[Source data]
= = = =
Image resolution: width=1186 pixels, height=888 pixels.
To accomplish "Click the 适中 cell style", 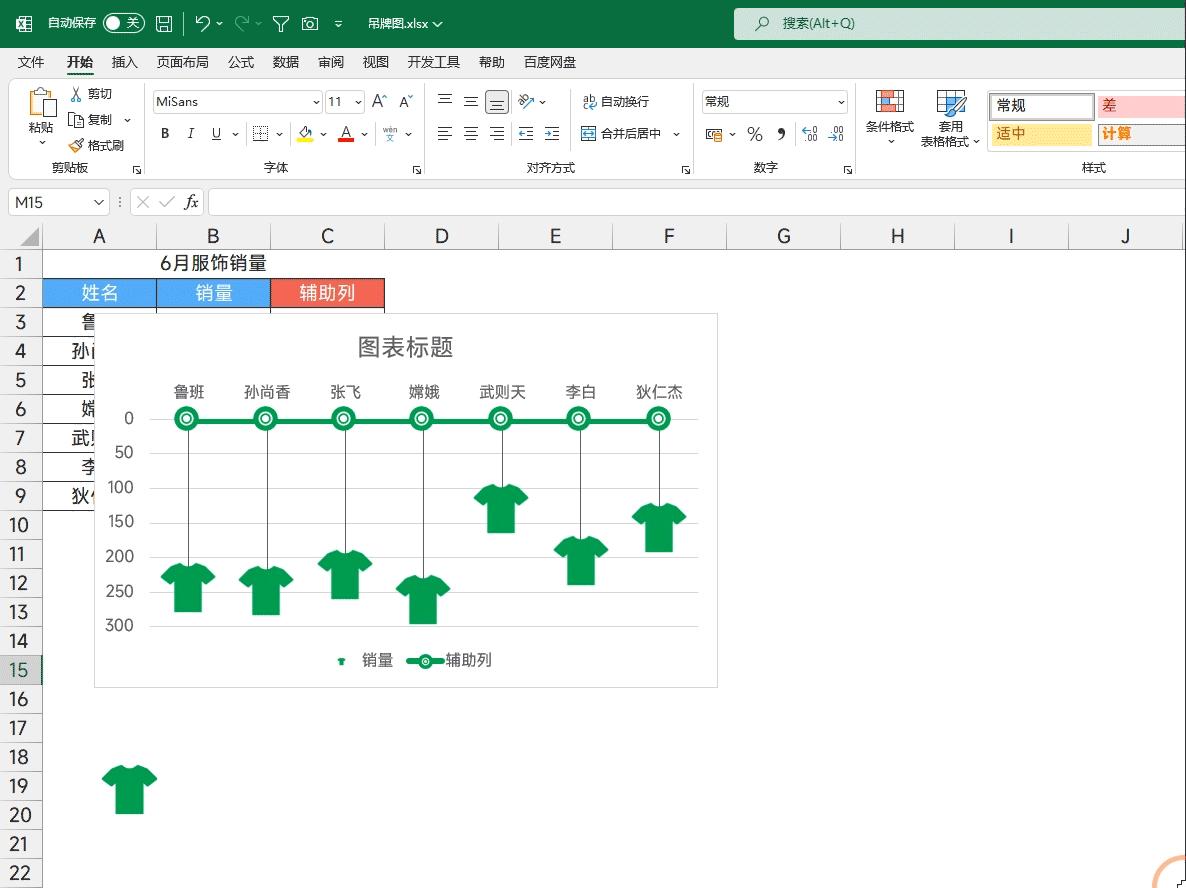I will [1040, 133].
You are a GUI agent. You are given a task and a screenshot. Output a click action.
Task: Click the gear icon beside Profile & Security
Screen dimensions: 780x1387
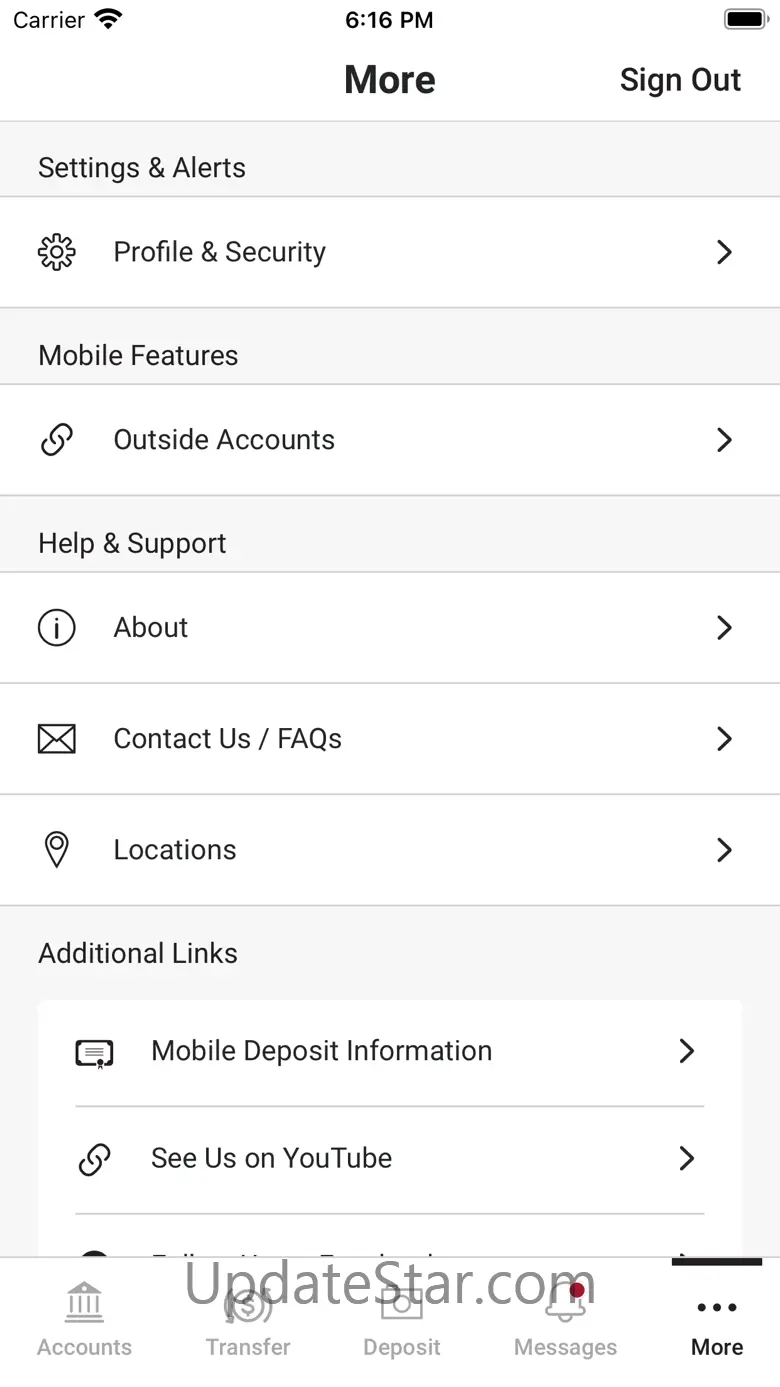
= = = =
TASK BRIEF: Lines from the one containing "You are a GUI" through the end of the entries above, both included, are to be written out exactly; no pictures and no other lines.

EXERCISE RESPONSE:
You are a GUI agent. You are given a task and a screenshot. Output a click action.
Task: Click the gear icon beside Profile & Security
Screen dimensions: 780x1387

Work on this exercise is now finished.